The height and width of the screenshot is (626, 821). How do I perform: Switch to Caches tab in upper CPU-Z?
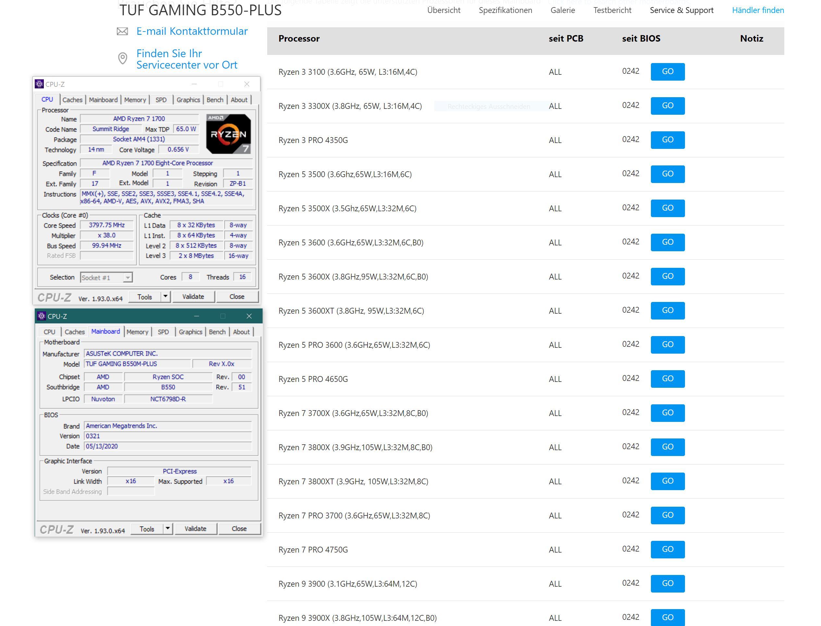tap(72, 100)
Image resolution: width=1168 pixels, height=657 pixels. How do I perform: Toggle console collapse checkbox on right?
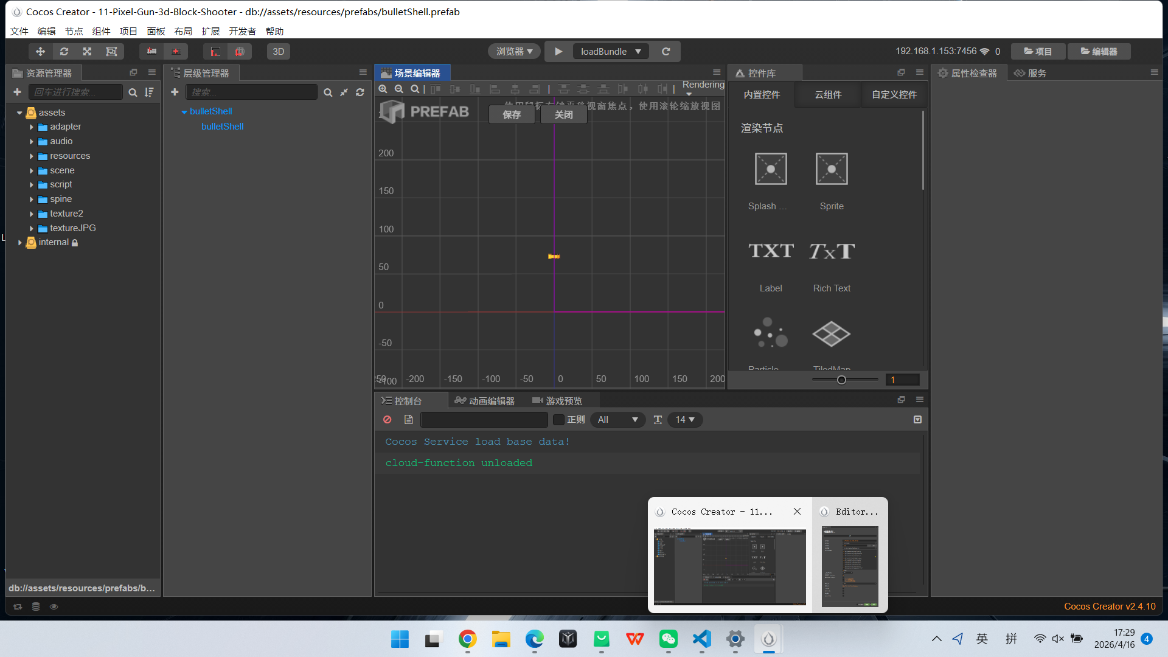click(x=917, y=420)
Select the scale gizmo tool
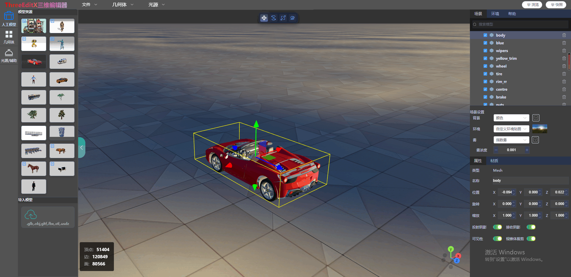571x277 pixels. [283, 18]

##########

### Task item
Could the material above be given again exactly, pictures excluded?

### Answer for this exercise
The height and width of the screenshot is (626, 821). How do I perform: Switch to Caches tab in upper CPU-Z?
tap(72, 100)
Image resolution: width=1168 pixels, height=657 pixels. How do I perform: Toggle console collapse checkbox on right?
click(x=917, y=420)
Select the scale gizmo tool
571x277 pixels. [283, 18]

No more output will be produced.